__What is expected__
Repeat the records given below in full, with no changes.

__Task data__
--------------------------------------------------

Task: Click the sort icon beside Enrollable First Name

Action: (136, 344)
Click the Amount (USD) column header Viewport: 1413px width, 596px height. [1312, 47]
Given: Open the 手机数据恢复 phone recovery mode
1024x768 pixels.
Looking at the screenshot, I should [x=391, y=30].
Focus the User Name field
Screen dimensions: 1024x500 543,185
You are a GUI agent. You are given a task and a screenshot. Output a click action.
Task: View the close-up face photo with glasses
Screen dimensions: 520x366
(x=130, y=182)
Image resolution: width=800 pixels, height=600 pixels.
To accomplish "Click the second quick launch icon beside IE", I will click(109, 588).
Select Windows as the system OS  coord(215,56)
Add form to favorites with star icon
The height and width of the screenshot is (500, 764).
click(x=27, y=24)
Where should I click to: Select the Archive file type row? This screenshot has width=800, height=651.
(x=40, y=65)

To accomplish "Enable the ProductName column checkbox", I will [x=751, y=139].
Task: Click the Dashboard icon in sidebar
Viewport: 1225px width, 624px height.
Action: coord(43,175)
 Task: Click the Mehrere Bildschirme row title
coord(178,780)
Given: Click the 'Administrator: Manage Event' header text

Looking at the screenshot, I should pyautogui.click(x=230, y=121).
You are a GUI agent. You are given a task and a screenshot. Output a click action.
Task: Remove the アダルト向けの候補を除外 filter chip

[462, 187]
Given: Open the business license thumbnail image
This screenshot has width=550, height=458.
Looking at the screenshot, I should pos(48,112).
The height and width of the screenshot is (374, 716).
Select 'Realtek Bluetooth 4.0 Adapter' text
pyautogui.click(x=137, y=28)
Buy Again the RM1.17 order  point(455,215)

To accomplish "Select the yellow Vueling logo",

--------------------------------------------------

__Written response__
Task: Click the sort icon beside Enrollable First Name

Action: (136, 344)
Click the Amount (USD) column header Viewport: 1413px width, 596px height. [1312, 47]
Given: Open the 手机数据恢复 phone recovery mode
1024x768 pixels.
Looking at the screenshot, I should [x=391, y=30].
Focus the User Name field
Screen dimensions: 1024x500 543,185
You are a GUI agent. You are given a task and a screenshot. Output a click action.
Task: View the close-up face photo with glasses
Screen dimensions: 520x366
(x=130, y=182)
Image resolution: width=800 pixels, height=600 pixels.
To accomplish "Click the second quick launch icon beside IE", I will click(109, 588).
Select Windows as the system OS  coord(215,56)
Add form to favorites with star icon
The height and width of the screenshot is (500, 764).
click(x=27, y=24)
Where should I click to: Select the Archive file type row? This screenshot has width=800, height=651.
(x=40, y=65)

To accomplish "Enable the ProductName column checkbox", I will [x=751, y=139].
Task: Click the Dashboard icon in sidebar
Viewport: 1225px width, 624px height.
Action: coord(43,175)
 Task: Click the Mehrere Bildschirme row title
coord(178,780)
Given: Click the 'Administrator: Manage Event' header text

Looking at the screenshot, I should pyautogui.click(x=230, y=121).
You are a GUI agent. You are given a task and a screenshot. Output a click action.
Task: Remove the アダルト向けの候補を除外 filter chip

[462, 187]
Given: Open the business license thumbnail image
This screenshot has width=550, height=458.
Looking at the screenshot, I should pos(48,112).
The height and width of the screenshot is (374, 716).
Select 'Realtek Bluetooth 4.0 Adapter' text
pyautogui.click(x=137, y=28)
Buy Again the RM1.17 order  point(455,215)

To accomplish "Select the yellow Vueling logo",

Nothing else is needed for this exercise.